(Stored data)
----------

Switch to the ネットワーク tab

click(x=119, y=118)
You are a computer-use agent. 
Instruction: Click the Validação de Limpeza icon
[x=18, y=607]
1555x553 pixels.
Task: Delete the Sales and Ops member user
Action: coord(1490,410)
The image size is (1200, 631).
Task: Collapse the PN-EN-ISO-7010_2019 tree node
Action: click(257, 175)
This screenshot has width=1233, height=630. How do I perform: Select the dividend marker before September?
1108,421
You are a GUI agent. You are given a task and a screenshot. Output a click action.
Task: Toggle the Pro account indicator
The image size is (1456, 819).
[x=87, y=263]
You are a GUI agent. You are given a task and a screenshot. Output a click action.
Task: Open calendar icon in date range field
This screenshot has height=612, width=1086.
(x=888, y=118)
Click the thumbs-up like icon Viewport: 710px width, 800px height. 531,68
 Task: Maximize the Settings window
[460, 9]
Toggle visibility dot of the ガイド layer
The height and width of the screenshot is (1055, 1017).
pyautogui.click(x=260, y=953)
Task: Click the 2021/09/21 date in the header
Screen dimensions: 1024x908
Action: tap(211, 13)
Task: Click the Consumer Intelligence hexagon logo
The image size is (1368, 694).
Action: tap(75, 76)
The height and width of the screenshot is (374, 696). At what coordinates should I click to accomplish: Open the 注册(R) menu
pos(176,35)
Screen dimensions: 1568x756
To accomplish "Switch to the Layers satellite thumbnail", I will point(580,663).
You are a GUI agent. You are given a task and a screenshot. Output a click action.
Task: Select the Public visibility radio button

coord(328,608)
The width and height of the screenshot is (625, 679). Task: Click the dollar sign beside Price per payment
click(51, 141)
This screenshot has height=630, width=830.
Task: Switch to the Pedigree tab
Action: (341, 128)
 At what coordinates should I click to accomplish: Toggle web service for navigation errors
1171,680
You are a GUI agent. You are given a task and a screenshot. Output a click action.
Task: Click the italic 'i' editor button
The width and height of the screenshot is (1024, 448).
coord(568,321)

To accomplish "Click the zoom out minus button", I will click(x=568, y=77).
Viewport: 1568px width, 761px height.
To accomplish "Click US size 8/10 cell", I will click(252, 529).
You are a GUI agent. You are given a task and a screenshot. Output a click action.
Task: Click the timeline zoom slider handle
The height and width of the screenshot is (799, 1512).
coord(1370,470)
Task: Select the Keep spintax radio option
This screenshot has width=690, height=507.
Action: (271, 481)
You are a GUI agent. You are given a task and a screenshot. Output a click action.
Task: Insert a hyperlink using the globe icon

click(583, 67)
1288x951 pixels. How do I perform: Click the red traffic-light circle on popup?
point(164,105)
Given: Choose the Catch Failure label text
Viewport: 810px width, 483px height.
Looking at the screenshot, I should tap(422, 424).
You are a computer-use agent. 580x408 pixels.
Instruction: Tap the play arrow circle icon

----------

### To do
Find every line above where the word "computer" occurs, and copy that line.

### Answer to this problem
You are a computer-use agent. 
You are a computer-use agent. 580x408 pixels.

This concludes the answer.